What is expected
Within the entries below, find the portion that opens with the line containing "Open the hamburger menu icon" and closes with the line containing "the Eng. Vol". Retype that portion exactly and only.

Supplied data
+ + + +
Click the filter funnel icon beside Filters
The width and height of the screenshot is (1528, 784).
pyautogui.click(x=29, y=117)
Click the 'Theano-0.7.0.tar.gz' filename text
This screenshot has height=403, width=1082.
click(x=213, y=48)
+ + + +
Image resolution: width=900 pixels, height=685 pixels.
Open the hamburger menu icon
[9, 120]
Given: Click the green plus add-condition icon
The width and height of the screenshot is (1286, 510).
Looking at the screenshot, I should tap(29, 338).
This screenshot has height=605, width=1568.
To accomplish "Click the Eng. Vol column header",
+ + + +
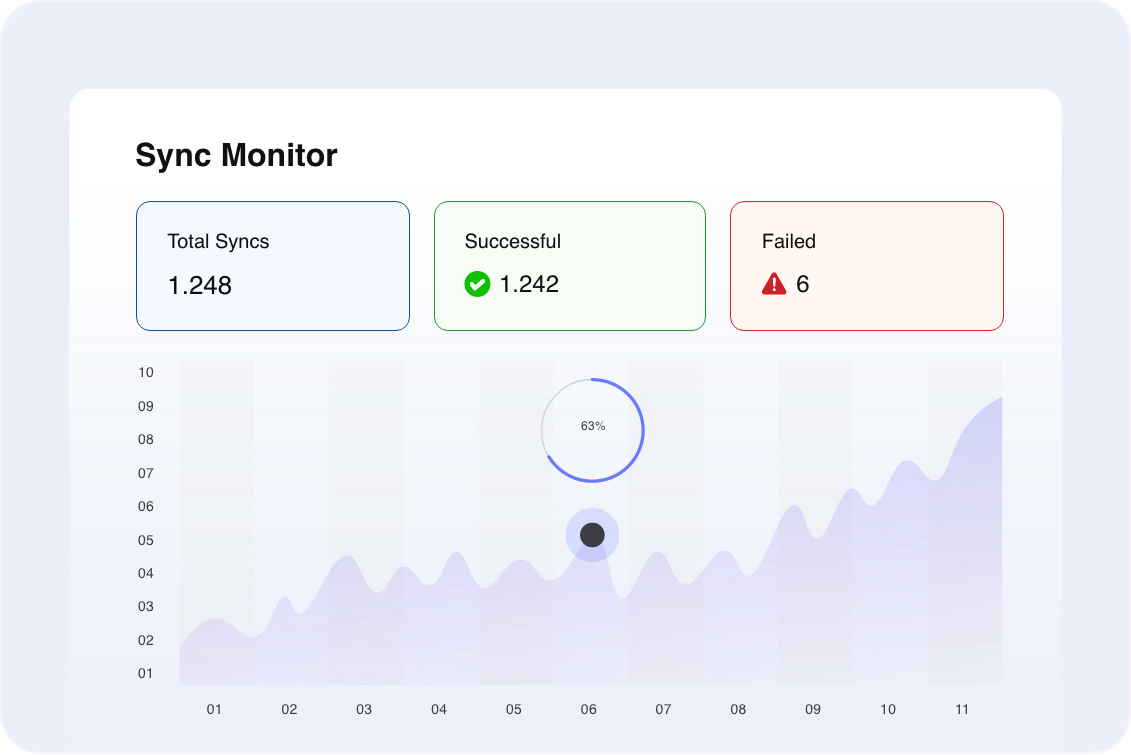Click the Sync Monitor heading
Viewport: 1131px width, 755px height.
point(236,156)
+ + + +
Answer section
Open the hamburger menu icon
[9, 120]
Given: Click the green plus add-condition icon
The width and height of the screenshot is (1286, 510).
Looking at the screenshot, I should tap(29, 338).
This screenshot has height=605, width=1568.
To accomplish "Click the Eng. Vol column header",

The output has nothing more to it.